Sérias vacilações já estão se formando na própria liderança da Federação Russa, quanto à formação de uma conspiração entre aqueles que não estão satisfeitos com a posição de derrotismo. Remover Putin e sua comitiva da agenda política é questão de meses. O desempenho do sistema político da futura ex-Rússia está ocorrendo diante de nossos olhos.

HjNMM: Na sua opinião, como e quando está guerra irá terminar?

Roman: A inesperada ofensiva das Forças Armadas da Ucrânia, a retirada da Rússia ao longo dos outrora estratégicos postos avançados, por exemplo, de Kherson. O maior centro regional ocupado pelas Forças Armadas da Rússia em toda a linha de frente. A transição da “iniciativa estratégica” da Federação Russa para a Ucrânia. Além disso, Kherson, oficialmente incluído na Federação Russa, é uma omissão moral e estratégica que atinge todos os fundamentos da guerra desencadeada por Putin em fevereiro. À frente está o “General Inverno”, para o qual o Kremlin dificilmente está pronto. E por parte da Ucrânia, estão sendo demonstradas iniciativas militares na contraofensiva, que destroem todo o moral do exército, que assustou toda a Eurásia.
Pode-se imaginar um desenrolar prolongado até a primavera, mas se a Rússia não apresentar argumentos no futuro previsível, embora com o uso de armas nucleares táticas, o fim da guerra e o colapso da Rússia já são uma conclusão antecipada.

HjNMM: Por fim, quais são as suas impressões sobre o futuro do oriente e da Rússia após esta guerra?

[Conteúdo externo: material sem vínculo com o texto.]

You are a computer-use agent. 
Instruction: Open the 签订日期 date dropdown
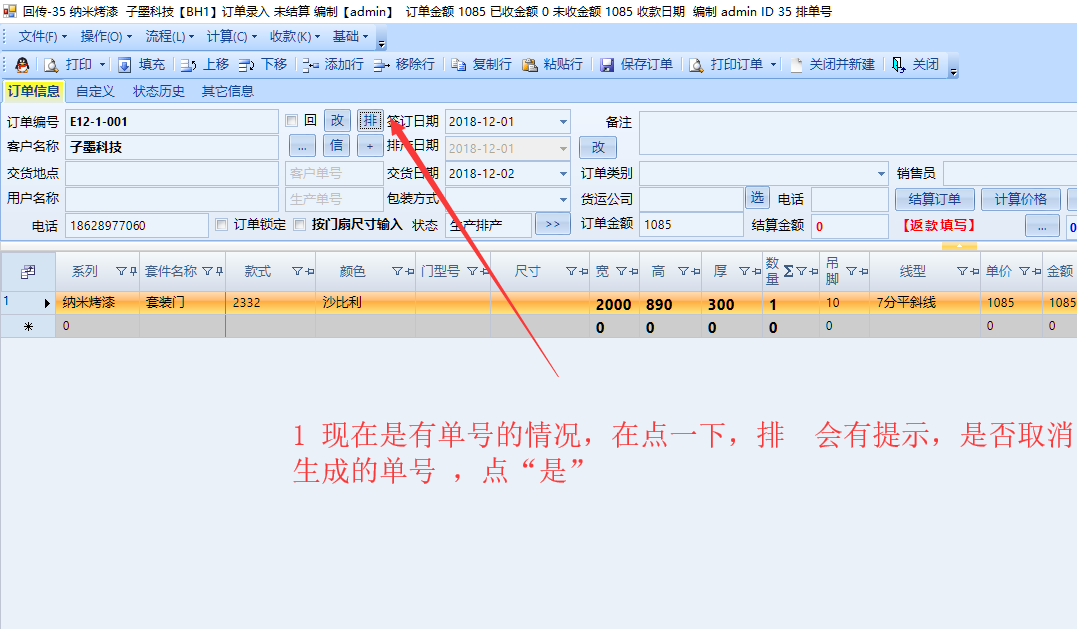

Roman: Vejo a formação de uma forte aliança militar e econômica da Polônia, dos estados bálticos e da Ucrânia. O que foi recentemente anunciado pelos presidentes. Com a possibilidade de intervenção na Rússia em caso de eclosão da Guerra Civil e colapso da Federação Russa. O potencial material e técnico, mais precisamente, os remanescentes do soviete provavelmente irão para o serviço da Ucrânia. As próximas gerações da pós-Rússia serão obrigadas a reconstruir toda a infraestrutura da Ucrânia com o pagamento de todas as indenizações e reparações. Incluindo a perda do território da Federação Russa. O que será permitido fazer será a inclusão dos territórios das regiões de Belgorod, Kursk e Voronezh e Kuban à Ucrânia. Bem como na Federação Russa, serão feitas emendas à Constituição sobre a entrada de Kherson, Zaporozhye, Donetsk e Lugansk como regiões inalienáveis e historicamente conectadas com os territórios da Rússia.